| ABOUT THIS TASK |
Your answer is the lines below, exactly, from the one that contains "MAS Ahmed (108, 1641)" through the one that contains "moked5@shoham.muni.il (467, 1376)", both included.

| DATA IN THIS EXERCISE |
════════════════

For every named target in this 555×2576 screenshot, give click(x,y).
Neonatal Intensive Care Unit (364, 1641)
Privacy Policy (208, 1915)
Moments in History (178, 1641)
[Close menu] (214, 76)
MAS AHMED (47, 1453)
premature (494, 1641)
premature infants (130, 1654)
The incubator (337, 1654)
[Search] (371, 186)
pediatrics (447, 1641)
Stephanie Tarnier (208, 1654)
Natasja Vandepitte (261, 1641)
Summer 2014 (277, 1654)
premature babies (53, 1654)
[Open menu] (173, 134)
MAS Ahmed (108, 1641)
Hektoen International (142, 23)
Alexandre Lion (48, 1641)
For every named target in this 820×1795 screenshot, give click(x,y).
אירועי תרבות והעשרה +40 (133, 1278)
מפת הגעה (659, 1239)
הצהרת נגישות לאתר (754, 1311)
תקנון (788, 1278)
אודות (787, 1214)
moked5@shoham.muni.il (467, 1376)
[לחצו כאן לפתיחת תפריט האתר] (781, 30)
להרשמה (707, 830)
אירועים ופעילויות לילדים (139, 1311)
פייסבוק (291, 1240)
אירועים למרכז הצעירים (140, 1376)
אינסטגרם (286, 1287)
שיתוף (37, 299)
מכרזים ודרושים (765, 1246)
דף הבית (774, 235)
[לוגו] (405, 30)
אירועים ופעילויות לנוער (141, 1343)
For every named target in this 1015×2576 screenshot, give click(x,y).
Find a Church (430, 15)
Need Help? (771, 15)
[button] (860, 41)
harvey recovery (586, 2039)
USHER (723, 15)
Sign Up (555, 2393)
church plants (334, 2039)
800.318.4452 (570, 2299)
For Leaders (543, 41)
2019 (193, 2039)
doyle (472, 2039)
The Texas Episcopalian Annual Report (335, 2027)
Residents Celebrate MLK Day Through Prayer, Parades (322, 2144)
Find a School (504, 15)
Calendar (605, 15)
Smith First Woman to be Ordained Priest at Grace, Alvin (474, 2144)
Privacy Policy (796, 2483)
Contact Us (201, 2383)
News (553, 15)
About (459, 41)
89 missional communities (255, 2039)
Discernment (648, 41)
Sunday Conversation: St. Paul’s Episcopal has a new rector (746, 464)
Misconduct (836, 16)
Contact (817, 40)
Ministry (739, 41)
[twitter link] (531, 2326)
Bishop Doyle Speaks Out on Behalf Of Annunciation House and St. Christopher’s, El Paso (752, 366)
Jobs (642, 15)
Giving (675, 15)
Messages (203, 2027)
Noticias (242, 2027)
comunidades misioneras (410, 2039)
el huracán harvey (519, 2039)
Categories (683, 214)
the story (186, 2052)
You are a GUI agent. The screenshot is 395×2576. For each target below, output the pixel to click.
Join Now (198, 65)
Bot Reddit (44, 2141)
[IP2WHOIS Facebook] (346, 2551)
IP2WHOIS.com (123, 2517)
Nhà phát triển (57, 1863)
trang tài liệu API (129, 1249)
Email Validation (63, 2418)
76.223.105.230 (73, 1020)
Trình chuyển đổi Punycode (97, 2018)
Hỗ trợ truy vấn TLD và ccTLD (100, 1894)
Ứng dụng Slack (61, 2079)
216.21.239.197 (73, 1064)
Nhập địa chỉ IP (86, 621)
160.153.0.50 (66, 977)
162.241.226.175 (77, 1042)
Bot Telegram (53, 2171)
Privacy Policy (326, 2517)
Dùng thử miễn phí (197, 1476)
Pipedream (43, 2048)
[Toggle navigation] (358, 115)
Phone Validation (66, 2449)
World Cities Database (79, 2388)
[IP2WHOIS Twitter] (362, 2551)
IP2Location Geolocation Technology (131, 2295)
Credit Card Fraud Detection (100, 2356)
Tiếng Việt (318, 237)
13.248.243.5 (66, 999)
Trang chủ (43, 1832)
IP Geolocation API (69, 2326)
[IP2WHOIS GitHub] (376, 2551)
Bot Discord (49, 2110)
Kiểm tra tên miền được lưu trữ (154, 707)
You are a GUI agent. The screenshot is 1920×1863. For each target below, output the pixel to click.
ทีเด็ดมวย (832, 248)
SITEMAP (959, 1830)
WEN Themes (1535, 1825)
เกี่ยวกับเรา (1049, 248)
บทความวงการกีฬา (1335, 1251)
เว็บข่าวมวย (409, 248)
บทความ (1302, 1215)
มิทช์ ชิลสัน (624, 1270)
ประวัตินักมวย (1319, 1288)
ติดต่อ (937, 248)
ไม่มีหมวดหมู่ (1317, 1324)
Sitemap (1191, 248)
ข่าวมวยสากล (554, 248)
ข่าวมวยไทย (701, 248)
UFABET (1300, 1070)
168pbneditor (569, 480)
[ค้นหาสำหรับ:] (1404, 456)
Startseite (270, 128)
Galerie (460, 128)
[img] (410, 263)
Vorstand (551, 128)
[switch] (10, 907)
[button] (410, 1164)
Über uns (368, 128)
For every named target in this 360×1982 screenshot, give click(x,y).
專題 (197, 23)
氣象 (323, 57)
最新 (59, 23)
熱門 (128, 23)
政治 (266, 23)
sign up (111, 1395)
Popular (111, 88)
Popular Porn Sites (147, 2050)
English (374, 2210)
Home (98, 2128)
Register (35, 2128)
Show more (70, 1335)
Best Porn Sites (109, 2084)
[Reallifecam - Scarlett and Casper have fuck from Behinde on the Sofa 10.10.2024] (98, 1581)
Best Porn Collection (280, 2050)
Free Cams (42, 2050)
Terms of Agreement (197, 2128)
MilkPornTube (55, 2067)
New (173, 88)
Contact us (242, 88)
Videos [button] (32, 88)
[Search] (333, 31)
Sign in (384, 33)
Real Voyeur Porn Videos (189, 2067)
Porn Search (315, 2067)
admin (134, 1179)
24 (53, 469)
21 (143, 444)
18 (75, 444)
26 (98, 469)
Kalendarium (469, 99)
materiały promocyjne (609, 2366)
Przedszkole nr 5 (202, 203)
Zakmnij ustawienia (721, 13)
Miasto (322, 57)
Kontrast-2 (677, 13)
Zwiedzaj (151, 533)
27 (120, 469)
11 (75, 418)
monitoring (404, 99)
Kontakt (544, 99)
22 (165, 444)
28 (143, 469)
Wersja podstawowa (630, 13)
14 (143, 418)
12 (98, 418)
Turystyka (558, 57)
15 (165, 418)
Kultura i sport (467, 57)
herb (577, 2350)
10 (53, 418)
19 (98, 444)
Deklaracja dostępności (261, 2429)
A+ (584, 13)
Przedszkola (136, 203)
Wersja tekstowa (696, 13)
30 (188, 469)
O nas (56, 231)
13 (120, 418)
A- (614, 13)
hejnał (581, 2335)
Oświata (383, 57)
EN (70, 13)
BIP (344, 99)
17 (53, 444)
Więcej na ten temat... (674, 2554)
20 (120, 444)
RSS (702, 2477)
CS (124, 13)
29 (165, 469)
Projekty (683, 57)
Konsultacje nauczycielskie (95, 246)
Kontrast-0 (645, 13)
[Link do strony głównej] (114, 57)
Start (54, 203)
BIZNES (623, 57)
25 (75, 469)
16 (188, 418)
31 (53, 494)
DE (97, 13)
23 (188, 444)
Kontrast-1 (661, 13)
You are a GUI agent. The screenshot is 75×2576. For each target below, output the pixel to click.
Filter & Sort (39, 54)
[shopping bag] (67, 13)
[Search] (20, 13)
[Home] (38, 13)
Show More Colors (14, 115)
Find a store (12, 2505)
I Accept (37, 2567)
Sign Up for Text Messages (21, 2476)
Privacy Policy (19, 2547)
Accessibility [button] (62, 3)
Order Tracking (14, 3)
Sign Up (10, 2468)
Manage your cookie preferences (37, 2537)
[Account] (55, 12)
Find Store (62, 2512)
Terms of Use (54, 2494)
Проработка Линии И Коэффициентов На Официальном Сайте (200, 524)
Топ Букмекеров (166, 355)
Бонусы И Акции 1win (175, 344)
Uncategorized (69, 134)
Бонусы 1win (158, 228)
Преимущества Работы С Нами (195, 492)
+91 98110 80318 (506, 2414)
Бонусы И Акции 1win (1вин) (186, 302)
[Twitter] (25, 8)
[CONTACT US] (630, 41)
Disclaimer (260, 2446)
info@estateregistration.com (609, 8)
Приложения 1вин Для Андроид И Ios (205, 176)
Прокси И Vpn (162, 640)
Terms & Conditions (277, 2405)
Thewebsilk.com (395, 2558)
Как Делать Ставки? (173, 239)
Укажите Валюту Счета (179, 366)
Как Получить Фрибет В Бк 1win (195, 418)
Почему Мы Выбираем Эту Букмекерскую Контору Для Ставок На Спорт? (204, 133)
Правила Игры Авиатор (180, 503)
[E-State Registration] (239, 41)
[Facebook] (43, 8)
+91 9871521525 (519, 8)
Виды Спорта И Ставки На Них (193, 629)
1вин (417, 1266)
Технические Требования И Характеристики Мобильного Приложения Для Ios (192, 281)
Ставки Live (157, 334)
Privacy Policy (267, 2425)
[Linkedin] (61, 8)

════════════════

| TASK RESPONSE |
MAS Ahmed (108, 1641)
Hektoen International (142, 23)
Alexandre Lion (48, 1641)
For every named target in this 820×1795 screenshot, give click(x,y).
אירועי תרבות והעשרה +40 (133, 1278)
מפת הגעה (659, 1239)
הצהרת נגישות לאתר (754, 1311)
תקנון (788, 1278)
אודות (787, 1214)
moked5@shoham.muni.il (467, 1376)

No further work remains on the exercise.